## Work instructions
After locating the line that contains "[Previous] (13, 162)", quote it and all lines after it through the end of the entries, and nothing more. Pictures stay out.

## Data provided
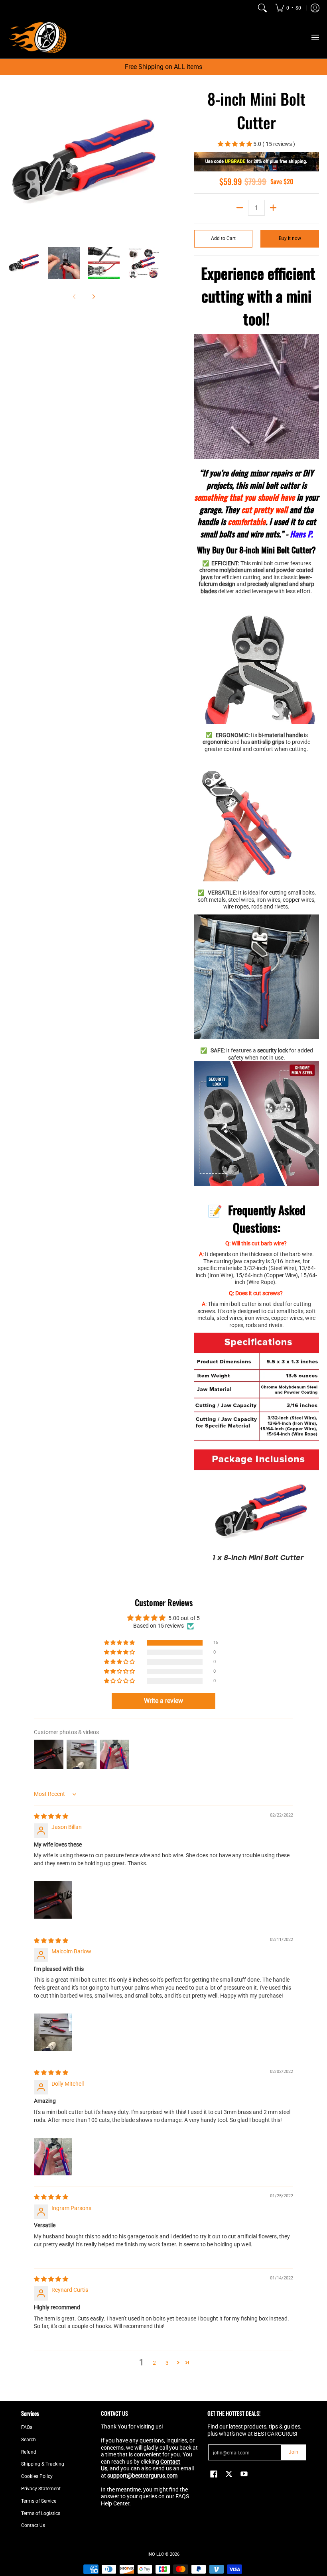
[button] (235, 144)
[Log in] (315, 8)
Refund (28, 2452)
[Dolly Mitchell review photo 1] (53, 2156)
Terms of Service (38, 2501)
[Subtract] (239, 207)
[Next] (154, 162)
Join (293, 2452)
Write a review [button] (163, 1701)
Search (28, 2439)
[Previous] (13, 162)
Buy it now (290, 238)
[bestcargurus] (38, 37)
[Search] (262, 8)
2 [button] (154, 2363)
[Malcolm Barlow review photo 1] (53, 2032)
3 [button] (167, 2363)
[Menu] (315, 37)
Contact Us (33, 2525)
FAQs (26, 2427)
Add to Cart (223, 238)
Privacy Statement (41, 2488)
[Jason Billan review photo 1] (53, 1900)
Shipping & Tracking (42, 2464)
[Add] (273, 207)
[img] (51, 1816)
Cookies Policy (37, 2476)
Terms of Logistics (40, 2513)
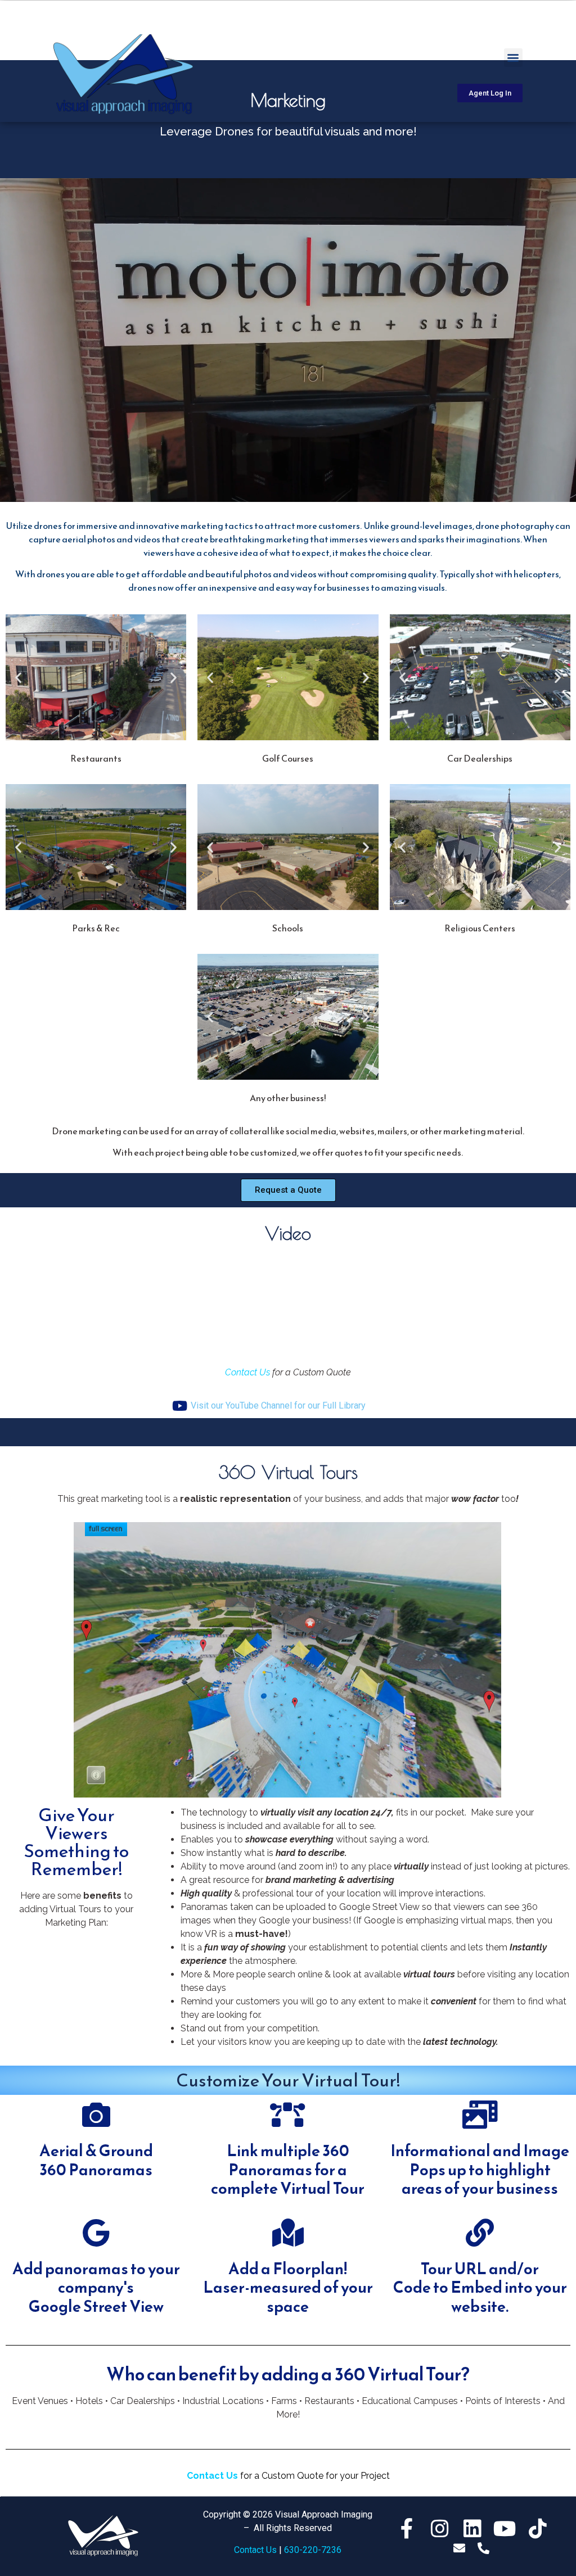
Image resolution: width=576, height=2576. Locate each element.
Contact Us (247, 1372)
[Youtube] (505, 2529)
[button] (513, 57)
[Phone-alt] (483, 2548)
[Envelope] (459, 2548)
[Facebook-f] (407, 2529)
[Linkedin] (472, 2529)
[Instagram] (440, 2529)
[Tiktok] (538, 2529)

## Written answer
[Previous] (13, 162)
Buy it now (290, 238)
[bestcargurus] (38, 37)
[Search] (262, 8)
2 [button] (154, 2363)
[Malcolm Barlow review photo 1] (53, 2032)
3 [button] (167, 2363)
[Menu] (315, 37)
Contact Us (33, 2525)
FAQs (26, 2427)
Add to Cart (223, 238)
Privacy Statement (41, 2488)
[Jason Billan review photo 1] (53, 1900)
Shipping & Tracking (42, 2464)
[Add] (273, 207)
[img] (51, 1816)
Cookies Policy (37, 2476)
Terms of Logistics (40, 2513)
Image resolution: width=576, height=2576. Locate each element.
Contact Us (247, 1372)
[Youtube] (505, 2529)
[button] (513, 57)
[Phone-alt] (483, 2548)
[Envelope] (459, 2548)
[Facebook-f] (407, 2529)
[Linkedin] (472, 2529)
[Instagram] (440, 2529)
[Tiktok] (538, 2529)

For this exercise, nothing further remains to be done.